Friday Flips the Table.

Friday started off pretty great. We swam a mile at lle de Ronde, saw a lot of fish and multiple turtles. We had a 3pm deadline to get to the fuel dock in St. Louis Harbor in Grenada, so we had to keep moving if we wanted to get in another swim on this last day of our trip. We set sail for the big island of Grenada.

After the swim Heather wasn't feeling great, and one of our guests who had been having some mild cold-like symptoms was feeling worse. We tested Heather en route and found that she was positive for Covid. I gathered the crew and guides on the bridge, and we all agreed to immediately inform the guests, get back to the dock as soon as possible, and offer to test everyone aboard. Our guests handled the news with grace, cooperation and support of the plan, and everyone agreed to be tested.

A total of 4 people aboard tested positive, and as a group we decided it was best for them to isolate themselves in a hotel, which they all did, obligingly. Some guests who tested negative also decided to spend the final night in a hotel. The remaining (negative) crew, guides and one guest stayed the final night aboard the yacht, docked in the marina. In the morning we packed up the boat, and made our way home, a little stunned and saddened by the abrupt ending of such a fantastic trip, and the sudden splitting of our group that has grown so close this past week. The people who had tested positive, as of this writing, are in various stages of recovering from mild to moderate symptoms. Heather, in particular, spent an extra 3 days in Grenada with moderate cold symptoms, isolated with a big comfy bed and a beautiful view of the sea that has been our home for these last two weeks. She’s had a lot of time and space to reflect and is contributing to this post.

We stand by our commitment to require our crew and guests to be vaccinated against Covid 19, even as the virus appears to be getting milder with each new strain. We will continue to follow CDC guidelines as well as the protocols of our host locations before and during our travel there. That everyone aboard was fully vaccinated and had tested negative immediately prior to travel to the islands and still, we had a few cases, is an indicator of how ubiquitous the virus is, and how it has become not only more common, but harder to accurately detect in a world where humans are on the move, driven to connect.

For those of us who want to travel, there are no guarantees of avoiding a virus we are now learning to live with. Each of us will make the decision about whether the gain is worth the risk. 

Many of the places we travel to have now dropped the testing requirement for entry. This includes Grenada, which dropped its testing requirement during our stay. As of now, testing is still required to re-enter the US, which adds a complicating layer to the risk of travel we all assume. We feel good about the system we have in place for assisting our guests and crew with testing 24 hour prior to their return home, and will continue to do so as long as it is required.

As this is our first experience with Covid both on a trip and for Hopper and I personally, we are both grateful for a few things:

  1. This unfortunate disruption came very late in our trip - at the 11th hour of two fantastic weeks in Grenada. It cannot erase the moments and memories we have made, and we are so grateful that our guests have echoed this sentiment.
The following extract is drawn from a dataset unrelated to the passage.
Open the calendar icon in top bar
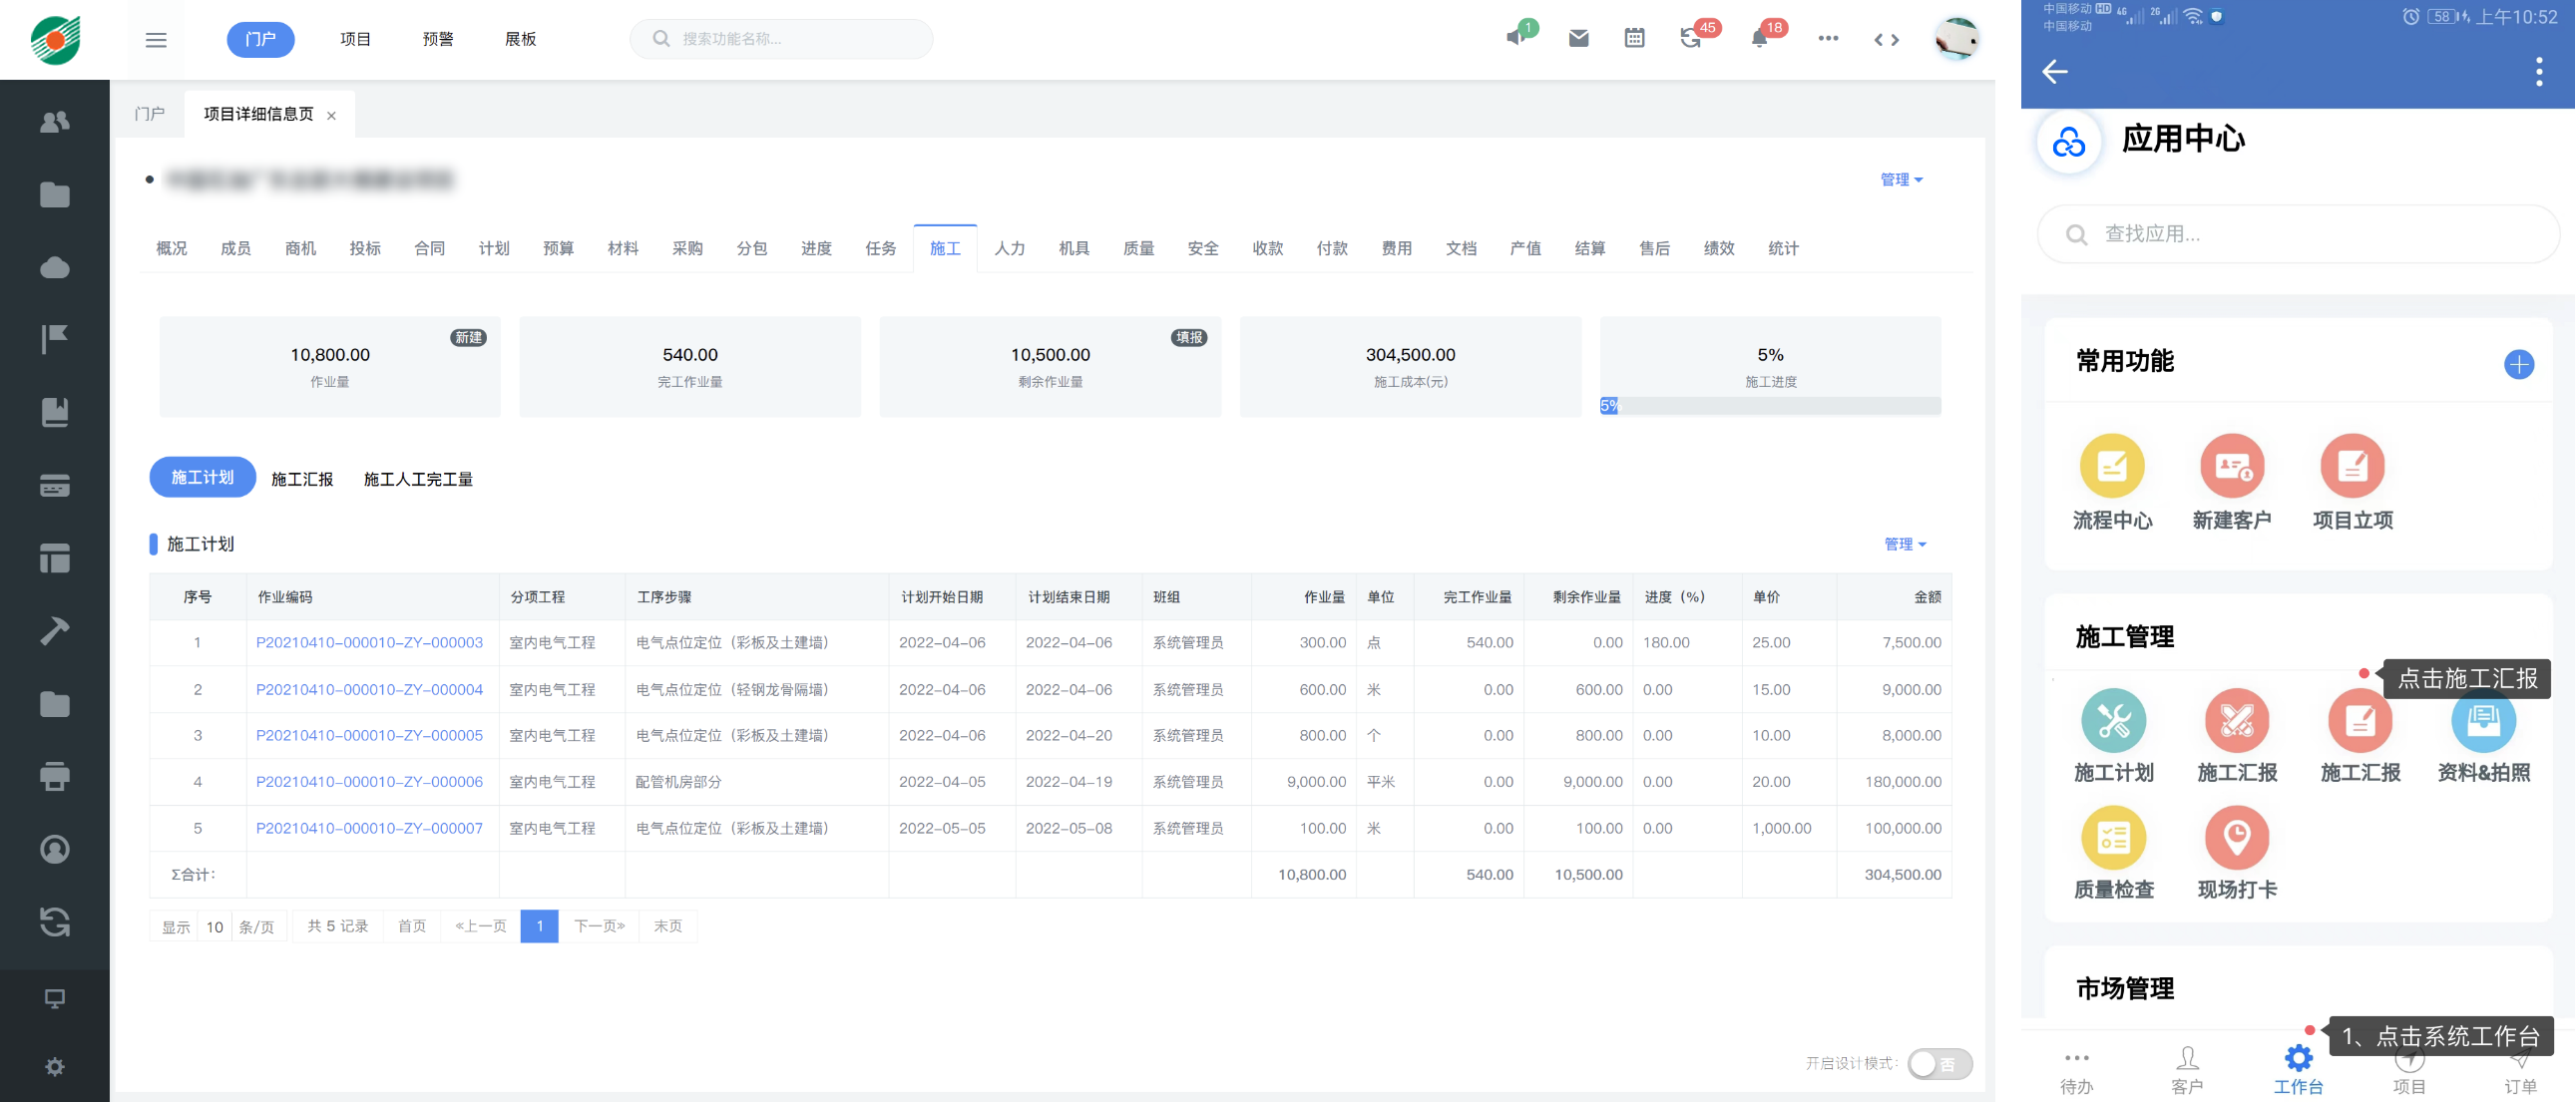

  2. Everyone - our crew, guides and guests - let their conscience and compassion for one another guide them as we navigated new and complicated waters together. 

  3. Everyone is now home, and while it certainly wasn’t the final Friday we had planned, it won’t be the defining event of our time swimming in Grenada’s beautiful and welcoming waters.

These two weeks in Grenada have been fantastic. The swimming, the culture, the flavors and spicy aromas that make this place so unique. Hopper wrote earlier about the conch midden we stumbled upon in a little bay on the southern point of Carriacou. An exciting development - he reached out to an archaeologist who has excavated midden sites around Carriacou. She wrote back to him with interest as she has yet to investigate the area we identified, slowly being uncovered by erosion on that part of the island. How exciting to have one of our swims tap into the rich seafaring history of this place, and what a bonus to have stumbled on an as of yet, unexplored chapter of the story.

These islands, and all the islands we are so fortunate to visit, have been here throughout the millennia, the waves lapping perpetually no matter the troubles - large and small - of the humans coming and going from them.

And so it seems that almost as hard as going into a pandemic is coming out of one. Our challenge is to find comfort with a new, uncertain, normal, in life and especially in travel; to balance our fears with the benefits of spending time with people in new places and new waters. As a tiny travel company committed to special experiences, we will continue to weather these waves, adapt and keep our focus on what we do, and why our guests love to swim with us.

In just a few weeks we’ll head back to Hawaii, where ohana and wondrous things await our goggled eyes. We will keep striving to make our time in the water the best of what the sea can offer.